Most people are not subject to Federal Estate and Gift Tax because its exemption is currently set at $12,920,000, the amount one can give during a lifetime or at death to anyone, free of estate and gift tax. Once assets get above that figure, one’s estate at death could be subject to an estate tax of 40% for amounts over the exemption.
This amount is indexed for inflation and will sunset on January 1, 2026, to half of the inflation-adjusted amount, roughly $6,700,000. Gifts or bequests to spouses get a 100% deduction so the goal of higher net-worth married couples is to take advantage of both spouse’s exemptions. For such married couples, what can they do now to preserve the current exemption levels in the event of a sunset?

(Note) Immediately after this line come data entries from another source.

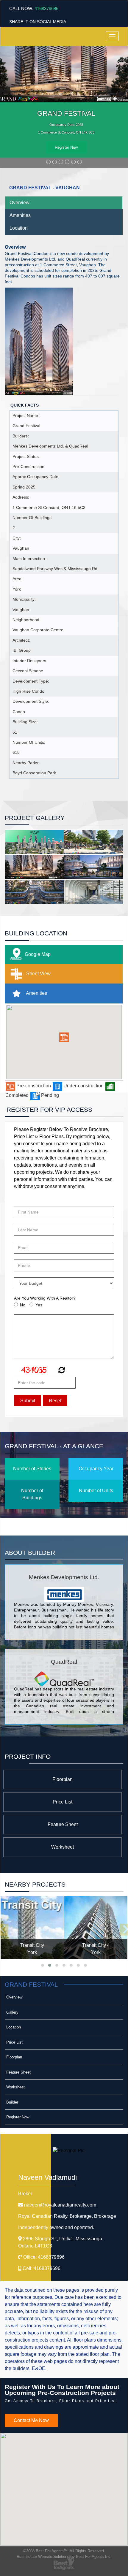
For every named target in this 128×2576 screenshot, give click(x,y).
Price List (62, 1801)
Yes (38, 1305)
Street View (38, 973)
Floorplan (62, 1779)
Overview (19, 202)
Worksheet (62, 1846)
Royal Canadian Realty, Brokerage (67, 2216)
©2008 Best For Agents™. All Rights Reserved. (64, 2551)
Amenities (20, 215)
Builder (12, 2102)
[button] (64, 1037)
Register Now (66, 147)
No (22, 1305)
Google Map (38, 954)
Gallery (12, 2012)
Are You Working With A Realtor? (45, 1298)
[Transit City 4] (95, 1927)
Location (19, 228)
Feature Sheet (63, 1824)
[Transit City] (32, 1927)
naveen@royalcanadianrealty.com (60, 2204)
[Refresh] (61, 1371)
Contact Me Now (31, 2420)
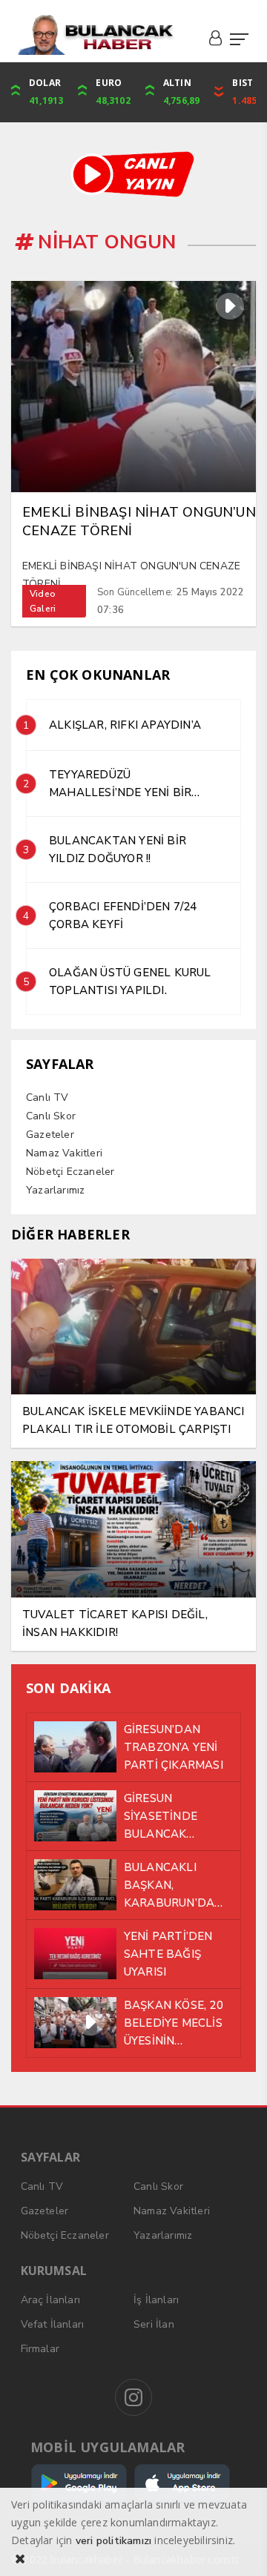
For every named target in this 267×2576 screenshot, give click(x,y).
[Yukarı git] (237, 2546)
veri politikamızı (113, 2541)
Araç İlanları (51, 2300)
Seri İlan (154, 2324)
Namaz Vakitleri (64, 1153)
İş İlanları (156, 2300)
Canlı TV (47, 1097)
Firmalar (40, 2349)
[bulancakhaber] (95, 34)
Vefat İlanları (53, 2324)
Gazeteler (50, 1135)
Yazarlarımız (55, 1190)
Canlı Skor (51, 1116)
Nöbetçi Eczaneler (70, 1172)
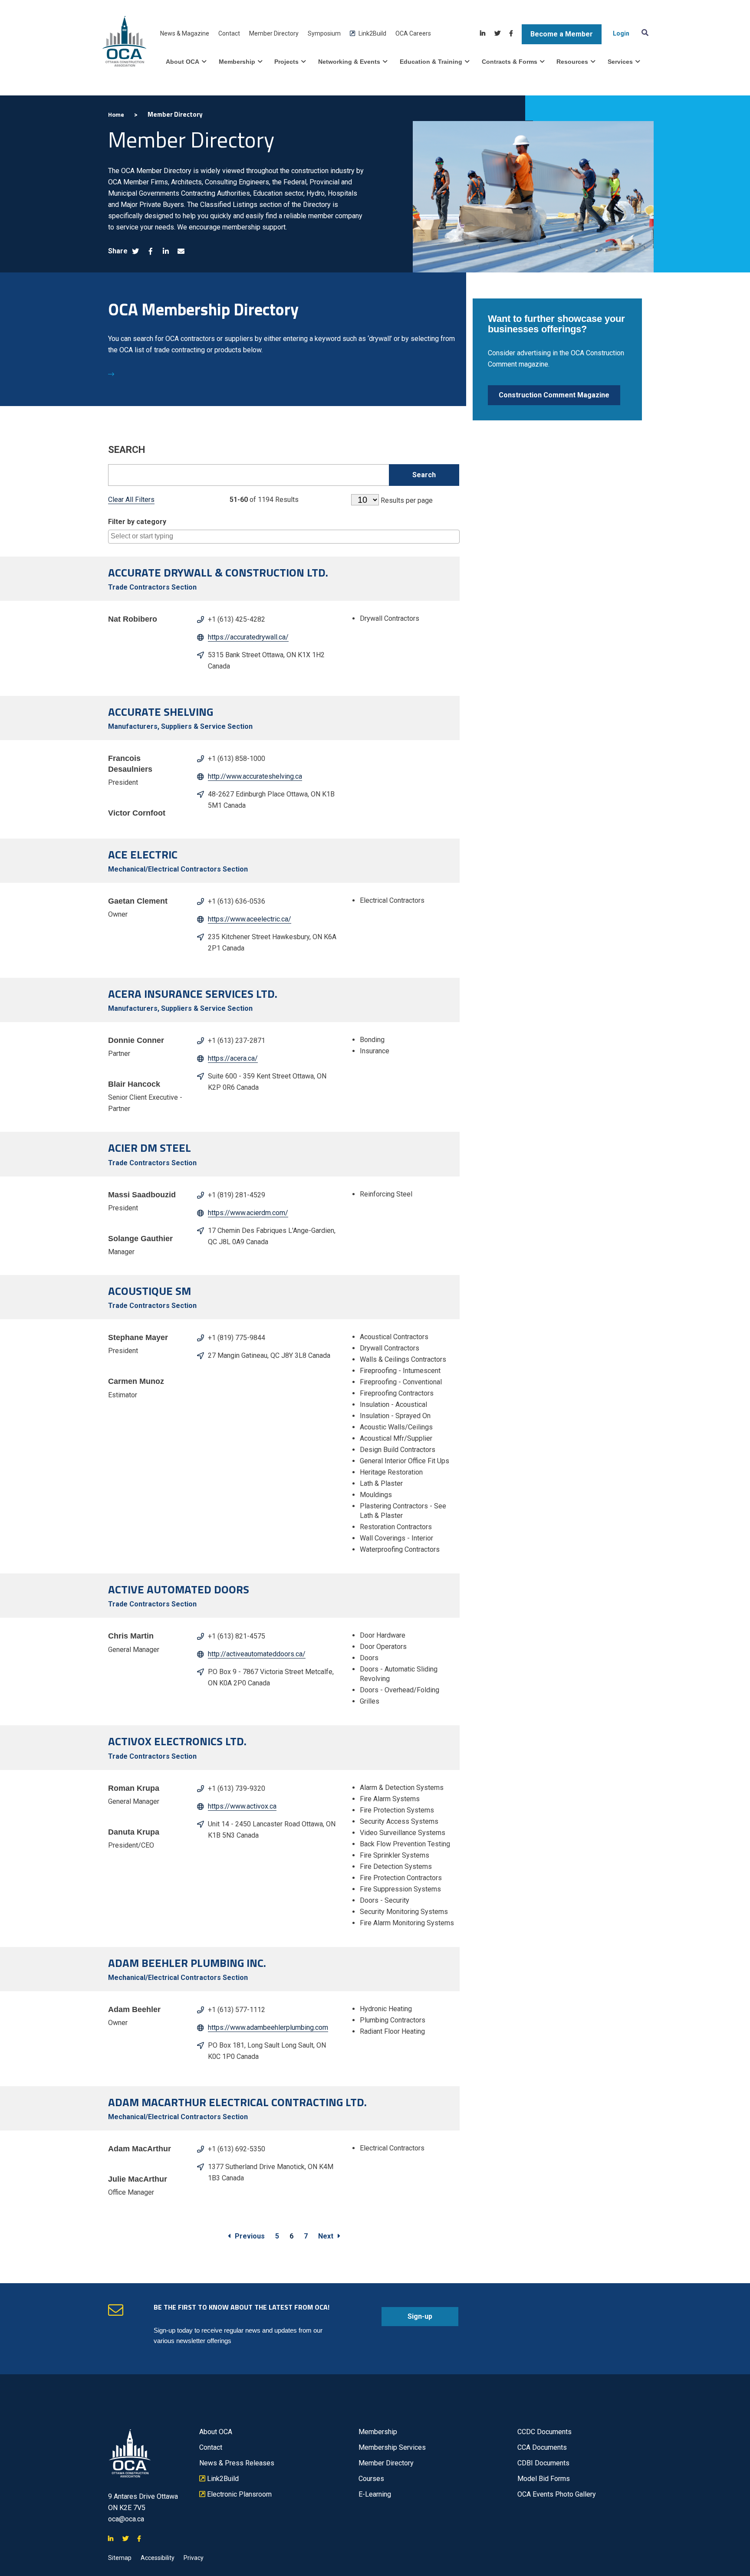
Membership (237, 61)
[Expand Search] (643, 32)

The Spousal Lifetime Access Trust
A Spousal Lifetime Access Trust (SLAT) is an irrevocable trust created and funded by one spouse to benefit the other (and could also benefit other family members). The settlor, or “donor spouse,” uses their current gift tax exemption to make a gift to the SLAT, and the other spouse, the beneficiary spouse, is named as a current beneficiary. While the donor spouse would give up rights to the assets transferred into the trust, the beneficiary spouse maintains access to those assets. There can be flexibility in the structure of the trust such as the beneficiary spouse changing the future flow of the trust assets.

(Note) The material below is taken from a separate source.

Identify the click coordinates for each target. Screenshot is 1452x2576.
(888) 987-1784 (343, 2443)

Tax advantages of the SLAT include utilizing current estate and gift tax exemption levels to protect against the possibility of future sunsetting. For example, if a spouse (the grantor) creates a SLAT for the benefit of the other spouse (the beneficiary) and funds it with the current exemption amount of $12,920,000, the beneficiary will have access to those assets. If exemption sunsetting occurs, the amount reduces to roughly $6,700,000 The top estate rate is currently 40% so in the scenario above the federal estate and gift tax savings would be $2,680,000 ($6,700,000 x 40%= $2,680,000). This amount is only the amount contributed to the trust. Growth on the trust would also be excluded from federal estate and gift tax.
SLATs are taxed as grantor trusts for Federal income tax purposes, meaning the grantor pays the income tax on any earnings of the trust. This gives the trust the potential to grow without Federal income taxes being paid by the trust, and payment of those taxes by the grantor is not considered an additional gift. Pennsylvania does not recognize grantor trusts so PA state income tax will have to be paid by the trust.

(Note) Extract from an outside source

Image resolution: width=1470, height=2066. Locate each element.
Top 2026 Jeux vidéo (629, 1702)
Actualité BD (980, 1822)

There are some basic considerations for a SLAT. The trust must be irrevocable, and the grantor cannot retain any beneficial interest in the SLAT. The beneficiary spouse, and perhaps other family members if included as current beneficiaries in the trust document, are the ones who could benefit from the trust. However, a primary benefit is the SLAT assets and growth will not be included in the grantors or beneficiary spouses’ estate. A SLAT’s overall goal is to become the resource of last resort for the beneficiary spouse, allowing for long-term growth to be outside both spouse’s combined estates. However, the downside risk for the grantor spouse would be a divorce from or death of the beneficiary spouse.
The trustee (the person or organization who manages the assets of the trust) can be the beneficiary spouse of the SLAT, however, the grantor spouse cannot serve as trustee.
The primary beneficiary of the SLAT is the spouse of the donor. Children, grandchildren, and other descendants may also be named as either current or future beneficiaries. When the SLAT continues beyond the lifetime of children, additional tax matters need to be considered. Generation-skipping tax exemption can also be utilized if it is desired that the trust continues for the benefit of grandchildren and beyond.